TASK BRIEF. Give back exactly the lines from the start of the listing to the line containing "Task: Collapse the", inclusive, and nothing beyond them.

** RECORDS SUPPLIED follows **

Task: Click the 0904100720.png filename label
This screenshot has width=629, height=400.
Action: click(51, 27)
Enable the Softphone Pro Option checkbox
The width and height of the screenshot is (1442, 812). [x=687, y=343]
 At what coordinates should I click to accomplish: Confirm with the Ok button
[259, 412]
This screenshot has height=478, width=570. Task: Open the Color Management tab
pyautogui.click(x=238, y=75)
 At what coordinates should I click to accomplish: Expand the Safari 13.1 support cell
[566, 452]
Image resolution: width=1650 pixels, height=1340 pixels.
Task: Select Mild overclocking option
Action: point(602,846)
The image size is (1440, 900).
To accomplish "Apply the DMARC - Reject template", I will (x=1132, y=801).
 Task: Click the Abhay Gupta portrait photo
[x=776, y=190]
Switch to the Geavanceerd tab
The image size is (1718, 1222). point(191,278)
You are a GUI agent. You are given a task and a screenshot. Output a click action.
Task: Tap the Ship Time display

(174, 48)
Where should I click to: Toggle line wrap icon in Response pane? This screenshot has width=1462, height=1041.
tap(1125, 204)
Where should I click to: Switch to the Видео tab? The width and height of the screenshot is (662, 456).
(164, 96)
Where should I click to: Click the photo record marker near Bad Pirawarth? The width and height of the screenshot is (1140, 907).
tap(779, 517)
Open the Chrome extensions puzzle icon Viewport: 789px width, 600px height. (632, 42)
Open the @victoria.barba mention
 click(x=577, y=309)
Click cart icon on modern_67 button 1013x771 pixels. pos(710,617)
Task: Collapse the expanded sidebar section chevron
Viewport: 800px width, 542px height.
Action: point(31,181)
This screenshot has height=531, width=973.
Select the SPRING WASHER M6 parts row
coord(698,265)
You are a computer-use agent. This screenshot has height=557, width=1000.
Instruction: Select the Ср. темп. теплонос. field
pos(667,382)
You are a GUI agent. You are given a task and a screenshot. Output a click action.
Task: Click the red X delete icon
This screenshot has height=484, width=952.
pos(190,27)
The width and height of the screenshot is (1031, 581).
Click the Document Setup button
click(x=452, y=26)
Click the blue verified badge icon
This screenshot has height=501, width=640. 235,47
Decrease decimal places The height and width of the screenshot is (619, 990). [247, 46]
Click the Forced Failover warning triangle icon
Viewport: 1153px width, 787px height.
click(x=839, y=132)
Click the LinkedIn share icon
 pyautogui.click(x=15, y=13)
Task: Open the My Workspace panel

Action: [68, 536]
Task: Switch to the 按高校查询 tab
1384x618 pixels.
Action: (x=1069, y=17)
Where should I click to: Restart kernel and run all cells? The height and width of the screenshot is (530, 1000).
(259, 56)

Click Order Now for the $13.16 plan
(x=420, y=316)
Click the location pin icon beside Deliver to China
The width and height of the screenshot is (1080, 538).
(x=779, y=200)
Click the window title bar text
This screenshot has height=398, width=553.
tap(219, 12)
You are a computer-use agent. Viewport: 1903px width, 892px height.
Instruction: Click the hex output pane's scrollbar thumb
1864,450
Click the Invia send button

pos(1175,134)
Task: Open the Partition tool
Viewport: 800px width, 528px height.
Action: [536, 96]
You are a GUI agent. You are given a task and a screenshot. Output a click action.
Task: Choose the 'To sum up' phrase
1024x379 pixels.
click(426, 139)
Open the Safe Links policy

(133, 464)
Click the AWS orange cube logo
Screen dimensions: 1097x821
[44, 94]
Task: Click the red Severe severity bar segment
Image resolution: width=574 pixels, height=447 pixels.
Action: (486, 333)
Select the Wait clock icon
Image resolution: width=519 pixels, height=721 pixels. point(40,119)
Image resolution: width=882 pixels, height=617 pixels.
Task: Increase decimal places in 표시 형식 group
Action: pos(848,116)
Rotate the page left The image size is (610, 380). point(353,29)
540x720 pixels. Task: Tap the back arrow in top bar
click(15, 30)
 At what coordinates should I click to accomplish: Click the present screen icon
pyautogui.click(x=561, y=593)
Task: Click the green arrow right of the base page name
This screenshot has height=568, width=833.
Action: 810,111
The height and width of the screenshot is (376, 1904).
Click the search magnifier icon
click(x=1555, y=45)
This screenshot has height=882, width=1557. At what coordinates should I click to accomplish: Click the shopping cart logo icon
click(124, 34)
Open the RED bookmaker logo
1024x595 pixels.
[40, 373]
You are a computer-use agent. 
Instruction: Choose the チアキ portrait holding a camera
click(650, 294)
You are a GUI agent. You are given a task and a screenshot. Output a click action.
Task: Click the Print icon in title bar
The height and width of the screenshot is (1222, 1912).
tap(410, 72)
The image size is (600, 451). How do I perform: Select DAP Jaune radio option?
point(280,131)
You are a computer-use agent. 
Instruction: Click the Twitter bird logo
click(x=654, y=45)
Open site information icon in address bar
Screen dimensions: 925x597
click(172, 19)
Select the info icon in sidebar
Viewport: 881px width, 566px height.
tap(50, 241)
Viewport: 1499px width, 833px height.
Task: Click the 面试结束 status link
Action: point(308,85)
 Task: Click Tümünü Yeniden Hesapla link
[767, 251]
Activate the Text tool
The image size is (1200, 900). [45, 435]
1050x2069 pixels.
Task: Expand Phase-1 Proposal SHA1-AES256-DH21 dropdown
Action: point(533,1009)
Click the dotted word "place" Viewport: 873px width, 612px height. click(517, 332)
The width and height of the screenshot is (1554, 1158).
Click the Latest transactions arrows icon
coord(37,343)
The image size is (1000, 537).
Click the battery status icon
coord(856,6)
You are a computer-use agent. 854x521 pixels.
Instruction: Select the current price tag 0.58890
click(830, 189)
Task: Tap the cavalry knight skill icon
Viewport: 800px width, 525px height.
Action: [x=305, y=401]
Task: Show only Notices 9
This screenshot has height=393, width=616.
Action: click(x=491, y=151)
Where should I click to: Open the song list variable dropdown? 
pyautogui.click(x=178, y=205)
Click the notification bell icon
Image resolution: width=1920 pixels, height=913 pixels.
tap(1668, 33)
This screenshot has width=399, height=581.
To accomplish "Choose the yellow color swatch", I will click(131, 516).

** End of RECORDS SUPPLIED **

RESPONSE TO THE EXERCISE.
Task: Click the 0904100720.png filename label
This screenshot has width=629, height=400.
Action: click(51, 27)
Enable the Softphone Pro Option checkbox
The width and height of the screenshot is (1442, 812). [x=687, y=343]
 At what coordinates should I click to accomplish: Confirm with the Ok button
[259, 412]
This screenshot has height=478, width=570. Task: Open the Color Management tab
pyautogui.click(x=238, y=75)
 At what coordinates should I click to accomplish: Expand the Safari 13.1 support cell
[566, 452]
Image resolution: width=1650 pixels, height=1340 pixels.
Task: Select Mild overclocking option
Action: point(602,846)
The image size is (1440, 900).
To accomplish "Apply the DMARC - Reject template", I will (x=1132, y=801).
 Task: Click the Abhay Gupta portrait photo
[x=776, y=190]
Switch to the Geavanceerd tab
The image size is (1718, 1222). point(191,278)
You are a GUI agent. You are given a task and a screenshot. Output a click action.
Task: Tap the Ship Time display

(174, 48)
Where should I click to: Toggle line wrap icon in Response pane? This screenshot has width=1462, height=1041.
tap(1125, 204)
Where should I click to: Switch to the Видео tab? The width and height of the screenshot is (662, 456).
(164, 96)
Where should I click to: Click the photo record marker near Bad Pirawarth? The width and height of the screenshot is (1140, 907).
tap(779, 517)
Open the Chrome extensions puzzle icon Viewport: 789px width, 600px height. (632, 42)
Open the @victoria.barba mention
 click(x=577, y=309)
Click cart icon on modern_67 button 1013x771 pixels. pos(710,617)
Task: Collapse the expanded sidebar section chevron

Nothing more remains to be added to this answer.